▶ **Compito 1**
Rispondi a queste domande sul testo sull'empatia:
(a) A che cosa paragona Bloom l'empatia?
(b) In quali ambiti il libro riconosce all'empatia un aspetto positivo?
(c) Che cosa siamo in grado di fare, al massimo, con i sentimenti degli altri?
▶ **Compito 2**
Copia alla lettera il passo del testo sull'empatia che inizia con "Bloom intende empatia" e continua fino a "paragonabili.".

Bloom intende empatia nel suo concetto più ampio, ovvero la capacità
di mettersi nei panni dell’altro, di sentire quello che l’altro
sente. E il punto essenziale, che l’autore mette in chiaro sin da
subito, è che al massimo noi siamo in grado di riflettere i
sentimenti degli altri, ma non di sentirli come nostri, “il
soffrire empatico è diverso dal soffrire reale” generando
conseguenze che, tra questi due aspetti, non sono neppure
paragonabili.
Il
libro riconosce all’empatia un aspetto positivo nella fruizione
dell’arte e, talvolta, nei rapporti intimi. Il problema si pone,
invece, quando l’empatia viene usata per capire e prendere
decisioni attorno a casi più complessi, che sono poi i casi
politici, sociali, economici. Bloom paragona l’empatia alle bibite
gassate e dolciastre, allettanti e deliziose ma dannose. L’empatia
genera spesso piacere grazie al coinvolgimento che ci fa sentire con
gli altri, genera benessere perché ci fa sentire buoni e perché
stimola la nostra interiorità, ma è tutt’altro che una valida
guida morale. Ci porta spesso a emettere giudizi sciocchi e a fare
scelte politiche irrazionali e ingiuste.

▶ **Voci estratte**
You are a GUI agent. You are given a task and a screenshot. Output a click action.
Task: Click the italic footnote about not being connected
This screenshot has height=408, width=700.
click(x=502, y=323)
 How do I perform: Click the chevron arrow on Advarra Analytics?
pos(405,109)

---

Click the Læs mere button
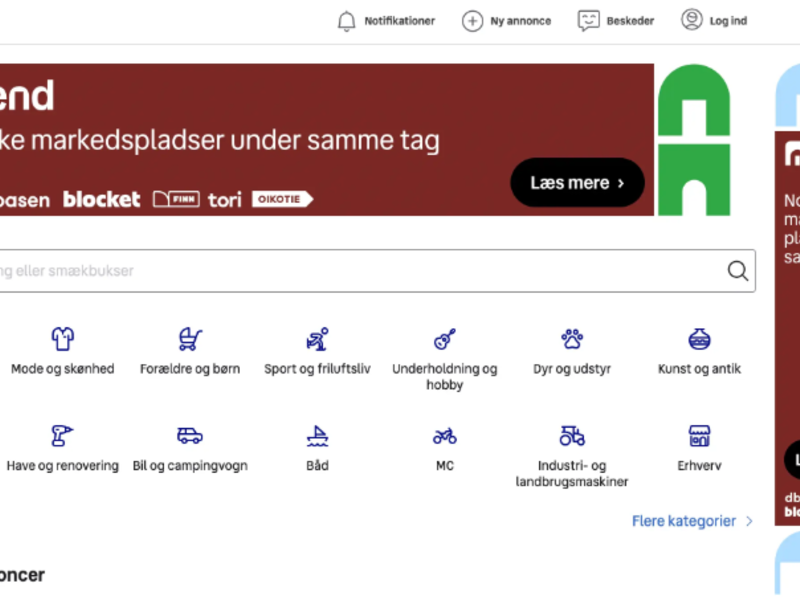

▶ **Risposta scritta 1**
(a) Alle bibite gassate e dolciastre, allettanti e deliziose ma dannose.
(b) Nella fruizione dell'arte e, talvolta, nei rapporti intimi.
(c) Siamo in grado di rifletterli, ma non di sentirli come nostri.

▶ **Risposta scritta 2**
Bloom intende empatia nel suo concetto più ampio, ovvero la capacità
di mettersi nei panni dell’altro, di sentire quello che l’altro
sente. E il punto essenziale, che l’autore mette in chiaro sin da
subito, è che al massimo noi siamo in grado di riflettere i
sentimenti degli altri, ma non di sentirli come nostri, “il
soffrire empatico è diverso dal soffrire reale” generando
conseguenze che, tra questi due aspetti, non sono neppure
paragonabili.